- [INDICACIONES DE TAREA]
Copia literalmente el fragmento sobre la subida de precios desde "Las guerras y las tensiones se" hasta "en los precios.".

- [FRAGMENTO]
----------

Todo se encarece.
La compra, la energía, la vivienda, los seguros.
Y no es casualidad ni un pico temporal.
Es el resultado de varios factores que coinciden al mismo tiempo.
La inflación es la base
La base es la inflación.
Esto significa que los precios suben y el dinero pierde valor.
En los Países Bajos, los bienes y servicios de consumo fueron en 2025, de media, un 3,3 % más caros que en 2024. En marzo de 2026, los precios seguían siendo un 2,7 % más altos que un año antes. Esto demuestra que la presión se ha reducido respecto a picos anteriores, pero no ha desaparecido.
Las guerras y las tensiones se reflejan en los precios
Las guerras y las tensiones geopolíticas han tenido en los últimos años un impacto significativo en los precios.
Esto ya se vio con la guerra en Ucrania, que tuvo grandes consecuencias para la energía, los cereales y el transporte. También las tensiones en Oriente Medio siguen siendo relevantes, ya que afectan a los precios de la energía, las rutas comerciales y la incertidumbre en los mercados. El Banco Central Europeo tiene en cuenta en sus previsiones recientes el aumento de los precios de la energía debido a la situación en Oriente Medio, y el Fondo Monetario Internacional señala que las tensiones geopolíticas pueden influir en los precios de las materias primas y en las expectativas de inflación.
La energía está presente en casi todo.
No es solo la factura de gas o electricidad en casa.
También influye en:
- la producción
- el transporte
- el almacenamiento
- la distribución
El Banco Central Europeo destaca que los aumentos en los precios de la energía pueden tener un efecto especialmente fuerte en la inflación. Cuando la energía se encarece, el impacto se extiende mucho más allá de la gasolina o la factura energética.
Las empresas trasladan los costes más altos
Las empresas también se enfrentan a mayores costes.
Piensa en salarios, materias primas, energía y logística.
Cuando esos costes aumentan, acaban trasladándose al consumidor. El Banco Central Europeo ha revisado al alza su previsión de inflación para la eurozona en 2026, en parte por el aumento de los precios de la energía. Esto demuestra que la presión sobre los precios no solo proviene del pasado, sino que sigue presente.

----------

- [DATOS REGISTRADOS]
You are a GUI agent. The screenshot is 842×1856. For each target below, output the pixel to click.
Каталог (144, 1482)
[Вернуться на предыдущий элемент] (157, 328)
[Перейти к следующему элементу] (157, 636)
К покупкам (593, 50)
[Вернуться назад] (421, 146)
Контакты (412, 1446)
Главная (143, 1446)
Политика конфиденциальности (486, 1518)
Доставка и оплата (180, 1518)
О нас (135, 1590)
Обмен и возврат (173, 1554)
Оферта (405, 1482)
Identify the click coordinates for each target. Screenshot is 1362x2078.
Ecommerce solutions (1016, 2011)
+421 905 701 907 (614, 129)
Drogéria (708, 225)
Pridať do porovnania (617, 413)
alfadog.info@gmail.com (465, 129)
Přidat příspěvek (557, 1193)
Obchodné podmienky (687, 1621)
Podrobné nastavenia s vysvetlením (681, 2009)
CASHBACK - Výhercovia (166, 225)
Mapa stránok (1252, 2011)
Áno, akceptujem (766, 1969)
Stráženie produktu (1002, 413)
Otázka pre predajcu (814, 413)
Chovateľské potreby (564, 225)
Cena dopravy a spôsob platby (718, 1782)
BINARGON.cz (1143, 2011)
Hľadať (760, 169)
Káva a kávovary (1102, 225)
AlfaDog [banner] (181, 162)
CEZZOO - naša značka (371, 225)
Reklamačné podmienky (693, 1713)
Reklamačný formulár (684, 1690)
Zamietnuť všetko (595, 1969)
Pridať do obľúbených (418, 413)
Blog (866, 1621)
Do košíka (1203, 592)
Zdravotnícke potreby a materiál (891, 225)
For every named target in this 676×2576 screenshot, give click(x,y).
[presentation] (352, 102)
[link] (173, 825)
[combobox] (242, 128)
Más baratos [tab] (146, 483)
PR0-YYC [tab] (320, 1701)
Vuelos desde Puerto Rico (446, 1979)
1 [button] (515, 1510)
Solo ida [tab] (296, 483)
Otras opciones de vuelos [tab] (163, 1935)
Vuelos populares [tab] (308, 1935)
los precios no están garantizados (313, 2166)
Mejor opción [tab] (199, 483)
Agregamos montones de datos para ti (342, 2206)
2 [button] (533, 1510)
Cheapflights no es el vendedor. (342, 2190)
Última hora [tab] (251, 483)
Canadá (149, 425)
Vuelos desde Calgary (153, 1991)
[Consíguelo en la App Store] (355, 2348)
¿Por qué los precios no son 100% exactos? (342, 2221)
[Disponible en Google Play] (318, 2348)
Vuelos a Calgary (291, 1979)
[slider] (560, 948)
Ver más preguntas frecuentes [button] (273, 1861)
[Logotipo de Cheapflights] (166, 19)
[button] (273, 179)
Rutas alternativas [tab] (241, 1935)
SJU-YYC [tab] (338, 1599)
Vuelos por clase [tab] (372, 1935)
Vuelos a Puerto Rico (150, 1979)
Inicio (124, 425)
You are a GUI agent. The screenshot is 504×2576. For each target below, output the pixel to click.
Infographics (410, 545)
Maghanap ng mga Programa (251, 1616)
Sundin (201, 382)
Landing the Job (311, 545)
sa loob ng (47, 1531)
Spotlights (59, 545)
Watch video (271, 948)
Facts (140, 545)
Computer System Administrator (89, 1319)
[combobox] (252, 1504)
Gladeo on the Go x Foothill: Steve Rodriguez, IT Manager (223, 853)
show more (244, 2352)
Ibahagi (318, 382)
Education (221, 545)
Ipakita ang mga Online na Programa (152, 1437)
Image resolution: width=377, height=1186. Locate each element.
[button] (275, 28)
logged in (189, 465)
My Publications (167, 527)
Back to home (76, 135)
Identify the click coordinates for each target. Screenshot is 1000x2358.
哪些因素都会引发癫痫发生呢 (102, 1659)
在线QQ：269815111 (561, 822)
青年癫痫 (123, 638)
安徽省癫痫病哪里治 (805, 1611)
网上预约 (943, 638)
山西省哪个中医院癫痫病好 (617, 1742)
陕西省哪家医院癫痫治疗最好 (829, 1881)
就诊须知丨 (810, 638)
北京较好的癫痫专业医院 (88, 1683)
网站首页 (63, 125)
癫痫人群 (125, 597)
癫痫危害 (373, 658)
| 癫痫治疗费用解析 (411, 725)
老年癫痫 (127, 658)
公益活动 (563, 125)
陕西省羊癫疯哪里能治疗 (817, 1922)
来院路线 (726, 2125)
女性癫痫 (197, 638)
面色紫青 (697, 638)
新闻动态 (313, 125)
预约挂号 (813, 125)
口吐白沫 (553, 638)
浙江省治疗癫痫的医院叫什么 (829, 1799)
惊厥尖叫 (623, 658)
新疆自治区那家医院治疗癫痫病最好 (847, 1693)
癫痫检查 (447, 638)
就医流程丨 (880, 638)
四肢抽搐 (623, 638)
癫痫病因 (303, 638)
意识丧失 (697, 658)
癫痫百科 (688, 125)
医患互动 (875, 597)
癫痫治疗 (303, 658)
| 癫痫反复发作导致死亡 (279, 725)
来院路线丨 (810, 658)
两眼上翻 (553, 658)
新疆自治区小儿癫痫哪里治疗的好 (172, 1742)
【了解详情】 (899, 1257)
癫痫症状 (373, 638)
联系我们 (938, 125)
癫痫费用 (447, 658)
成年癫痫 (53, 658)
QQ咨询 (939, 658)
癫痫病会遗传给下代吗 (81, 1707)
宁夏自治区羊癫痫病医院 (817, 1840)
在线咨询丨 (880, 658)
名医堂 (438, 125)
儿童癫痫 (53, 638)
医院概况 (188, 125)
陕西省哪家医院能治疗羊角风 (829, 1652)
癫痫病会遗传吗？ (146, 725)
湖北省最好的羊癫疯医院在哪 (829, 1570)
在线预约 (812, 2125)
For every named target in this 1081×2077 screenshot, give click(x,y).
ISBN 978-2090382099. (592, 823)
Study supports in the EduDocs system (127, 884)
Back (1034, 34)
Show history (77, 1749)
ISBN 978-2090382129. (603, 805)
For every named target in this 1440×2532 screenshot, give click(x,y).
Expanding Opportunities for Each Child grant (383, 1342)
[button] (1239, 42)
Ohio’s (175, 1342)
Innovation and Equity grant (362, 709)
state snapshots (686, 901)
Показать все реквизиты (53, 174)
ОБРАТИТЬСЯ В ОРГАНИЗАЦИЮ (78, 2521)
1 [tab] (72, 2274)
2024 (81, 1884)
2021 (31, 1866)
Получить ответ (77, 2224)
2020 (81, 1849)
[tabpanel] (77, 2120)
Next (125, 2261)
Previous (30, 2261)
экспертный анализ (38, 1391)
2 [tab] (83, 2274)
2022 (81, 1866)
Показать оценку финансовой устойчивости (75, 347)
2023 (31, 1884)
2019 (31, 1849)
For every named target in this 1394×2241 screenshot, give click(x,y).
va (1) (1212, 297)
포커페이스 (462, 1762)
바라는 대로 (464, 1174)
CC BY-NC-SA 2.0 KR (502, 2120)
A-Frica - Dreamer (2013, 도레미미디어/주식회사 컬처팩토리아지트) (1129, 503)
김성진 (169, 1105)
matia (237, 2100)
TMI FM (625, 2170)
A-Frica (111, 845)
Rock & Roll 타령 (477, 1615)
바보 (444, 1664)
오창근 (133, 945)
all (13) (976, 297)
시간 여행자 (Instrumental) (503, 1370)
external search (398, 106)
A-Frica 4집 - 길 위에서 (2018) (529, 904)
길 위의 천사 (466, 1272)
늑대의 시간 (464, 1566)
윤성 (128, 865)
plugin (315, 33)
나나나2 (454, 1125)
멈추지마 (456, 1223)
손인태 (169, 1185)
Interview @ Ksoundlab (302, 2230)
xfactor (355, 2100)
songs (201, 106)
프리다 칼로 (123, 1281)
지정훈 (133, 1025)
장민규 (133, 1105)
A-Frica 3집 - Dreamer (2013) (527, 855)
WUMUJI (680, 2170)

----------

- [ESPACIO DE RESPUESTA]
Las guerras y las tensiones se reflejan en los precios
Las guerras y las tensiones geopolíticas han tenido en los últimos años un impacto significativo en los precios.